Scotura aeroptera is a moth of the family Notodontidae. The length of the forewings is 12.5-13.0 mm for males and 15.5 mm for females. It is endemic to the Caribbean versant of the Cordillera Central in Costa Rica, where it inhabits lowland forests at elevations of 50–150 m. Its caterpillars are known to feed on Genipa americana.

== Taxonomy ==
Scotura aeroptera was formally described by the American entomologist James S. Miller in 2008 based on a male collected from Heredia Province in Costa Rica. Its specific epithet is derived from the Latin and Greek words meaning "bronze-winged", alluding to the unique bronze hue this moth's forewing has.

== Description ==
The length of the forewings is 12.5-13.0 mm for males and 15.5 mm for females.

==Distribution and habitat==
Scotura aeroptera is currently only known from Costa Rica, where it is found on the Caribbean versant of the Cordillera Central.

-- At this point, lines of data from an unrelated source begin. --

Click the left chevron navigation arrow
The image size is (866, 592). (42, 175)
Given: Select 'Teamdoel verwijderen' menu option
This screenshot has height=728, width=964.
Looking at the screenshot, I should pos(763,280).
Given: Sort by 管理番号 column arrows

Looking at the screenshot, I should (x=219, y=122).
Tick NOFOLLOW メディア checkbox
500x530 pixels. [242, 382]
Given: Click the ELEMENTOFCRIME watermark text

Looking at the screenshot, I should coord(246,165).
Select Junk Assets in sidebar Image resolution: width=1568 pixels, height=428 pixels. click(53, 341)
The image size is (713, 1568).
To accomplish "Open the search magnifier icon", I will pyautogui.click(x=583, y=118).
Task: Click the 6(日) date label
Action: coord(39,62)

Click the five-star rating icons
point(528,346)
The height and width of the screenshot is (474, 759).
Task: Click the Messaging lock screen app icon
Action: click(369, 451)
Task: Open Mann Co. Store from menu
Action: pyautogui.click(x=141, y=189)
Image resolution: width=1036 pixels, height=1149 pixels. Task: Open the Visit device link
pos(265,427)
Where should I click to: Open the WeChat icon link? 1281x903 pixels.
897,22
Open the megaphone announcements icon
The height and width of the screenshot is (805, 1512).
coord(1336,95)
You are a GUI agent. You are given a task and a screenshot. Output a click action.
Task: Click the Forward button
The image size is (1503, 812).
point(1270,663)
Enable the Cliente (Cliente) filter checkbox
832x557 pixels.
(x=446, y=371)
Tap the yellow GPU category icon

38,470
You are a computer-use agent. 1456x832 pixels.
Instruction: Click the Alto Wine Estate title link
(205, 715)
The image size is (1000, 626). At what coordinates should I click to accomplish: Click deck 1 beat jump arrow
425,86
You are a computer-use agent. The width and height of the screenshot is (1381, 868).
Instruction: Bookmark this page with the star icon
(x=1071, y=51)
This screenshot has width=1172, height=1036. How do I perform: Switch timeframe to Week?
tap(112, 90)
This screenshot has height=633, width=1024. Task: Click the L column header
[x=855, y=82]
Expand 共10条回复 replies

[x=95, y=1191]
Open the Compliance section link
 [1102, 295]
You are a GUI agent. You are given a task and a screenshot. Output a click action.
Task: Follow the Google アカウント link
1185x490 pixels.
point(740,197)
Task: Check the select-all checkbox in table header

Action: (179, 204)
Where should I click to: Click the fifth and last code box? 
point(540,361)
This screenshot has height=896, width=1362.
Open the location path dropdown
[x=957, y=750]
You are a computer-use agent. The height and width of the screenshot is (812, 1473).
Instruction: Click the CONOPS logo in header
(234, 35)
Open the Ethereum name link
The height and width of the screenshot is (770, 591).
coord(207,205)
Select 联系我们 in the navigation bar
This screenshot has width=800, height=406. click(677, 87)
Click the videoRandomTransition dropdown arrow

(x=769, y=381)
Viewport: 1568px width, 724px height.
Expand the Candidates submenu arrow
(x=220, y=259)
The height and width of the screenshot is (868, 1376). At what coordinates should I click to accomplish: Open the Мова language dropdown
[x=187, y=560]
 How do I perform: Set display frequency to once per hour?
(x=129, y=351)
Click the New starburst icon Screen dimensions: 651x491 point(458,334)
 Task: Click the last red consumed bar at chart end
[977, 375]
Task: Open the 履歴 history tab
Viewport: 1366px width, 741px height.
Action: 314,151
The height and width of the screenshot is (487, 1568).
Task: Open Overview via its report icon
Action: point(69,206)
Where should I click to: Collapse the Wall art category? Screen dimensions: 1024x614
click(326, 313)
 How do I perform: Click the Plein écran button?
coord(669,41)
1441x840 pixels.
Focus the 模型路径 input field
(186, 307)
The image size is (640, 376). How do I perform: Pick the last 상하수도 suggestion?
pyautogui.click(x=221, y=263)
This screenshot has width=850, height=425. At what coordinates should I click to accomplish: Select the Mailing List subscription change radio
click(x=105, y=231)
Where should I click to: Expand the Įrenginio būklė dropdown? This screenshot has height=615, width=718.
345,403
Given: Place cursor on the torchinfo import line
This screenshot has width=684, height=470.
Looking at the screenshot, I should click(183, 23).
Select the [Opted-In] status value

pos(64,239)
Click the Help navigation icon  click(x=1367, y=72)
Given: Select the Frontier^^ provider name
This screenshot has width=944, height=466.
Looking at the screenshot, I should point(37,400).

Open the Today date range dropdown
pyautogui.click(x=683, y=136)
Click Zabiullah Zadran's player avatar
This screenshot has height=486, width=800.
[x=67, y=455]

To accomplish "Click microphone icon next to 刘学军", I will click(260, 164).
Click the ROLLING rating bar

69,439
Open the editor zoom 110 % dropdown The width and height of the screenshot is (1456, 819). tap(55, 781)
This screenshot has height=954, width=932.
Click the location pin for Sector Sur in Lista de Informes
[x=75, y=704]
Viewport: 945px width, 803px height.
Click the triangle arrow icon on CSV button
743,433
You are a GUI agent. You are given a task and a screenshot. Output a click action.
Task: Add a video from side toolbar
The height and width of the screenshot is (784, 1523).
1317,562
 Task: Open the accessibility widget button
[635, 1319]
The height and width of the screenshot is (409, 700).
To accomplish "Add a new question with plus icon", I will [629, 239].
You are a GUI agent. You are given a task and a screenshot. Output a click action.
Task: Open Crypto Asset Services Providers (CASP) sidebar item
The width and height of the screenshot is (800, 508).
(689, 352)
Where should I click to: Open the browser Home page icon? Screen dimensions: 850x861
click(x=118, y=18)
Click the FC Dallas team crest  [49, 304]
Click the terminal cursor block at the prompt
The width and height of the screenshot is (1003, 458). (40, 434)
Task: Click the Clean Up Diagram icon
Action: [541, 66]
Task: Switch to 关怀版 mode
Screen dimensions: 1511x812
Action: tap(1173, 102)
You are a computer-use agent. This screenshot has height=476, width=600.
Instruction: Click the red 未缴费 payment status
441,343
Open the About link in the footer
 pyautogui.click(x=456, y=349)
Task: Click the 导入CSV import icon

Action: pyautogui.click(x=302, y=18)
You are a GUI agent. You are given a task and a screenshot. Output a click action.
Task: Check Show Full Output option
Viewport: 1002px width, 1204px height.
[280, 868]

It has been documented from La Selva Biological Station in Heredia Province and Cerro Cocori in Limón Province. It is a denizen of lowland forests and can be found within a few kilometers of the shore. It has been recorded at elevations of 50–150 m.

Caterpillars are known to feed on Genipa americana in the family Rubiaceae and probably have a braoder range of hosts within that family. This moth is the only dioptine species known to feed on Genipa plants.